Stored records
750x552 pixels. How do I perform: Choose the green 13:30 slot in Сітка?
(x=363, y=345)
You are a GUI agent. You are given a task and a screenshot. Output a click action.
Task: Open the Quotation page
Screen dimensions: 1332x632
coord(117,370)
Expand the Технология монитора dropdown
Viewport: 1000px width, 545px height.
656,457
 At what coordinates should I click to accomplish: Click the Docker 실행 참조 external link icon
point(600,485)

* * *

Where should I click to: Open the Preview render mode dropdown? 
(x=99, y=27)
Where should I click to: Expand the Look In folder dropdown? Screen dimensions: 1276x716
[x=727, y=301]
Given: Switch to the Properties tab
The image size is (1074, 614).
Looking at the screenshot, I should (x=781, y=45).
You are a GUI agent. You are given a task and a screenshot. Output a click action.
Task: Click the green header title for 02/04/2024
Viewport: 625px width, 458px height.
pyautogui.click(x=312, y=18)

→ **What to work on**
Could you restate, word for word, the lines above from the one with "750x552 pixels. How" to the one with "Task: Open the Quotation page", both included?

→ **Answer to the problem**
750x552 pixels. How do I perform: Choose the green 13:30 slot in Сітка?
(x=363, y=345)
You are a GUI agent. You are given a task and a screenshot. Output a click action.
Task: Open the Quotation page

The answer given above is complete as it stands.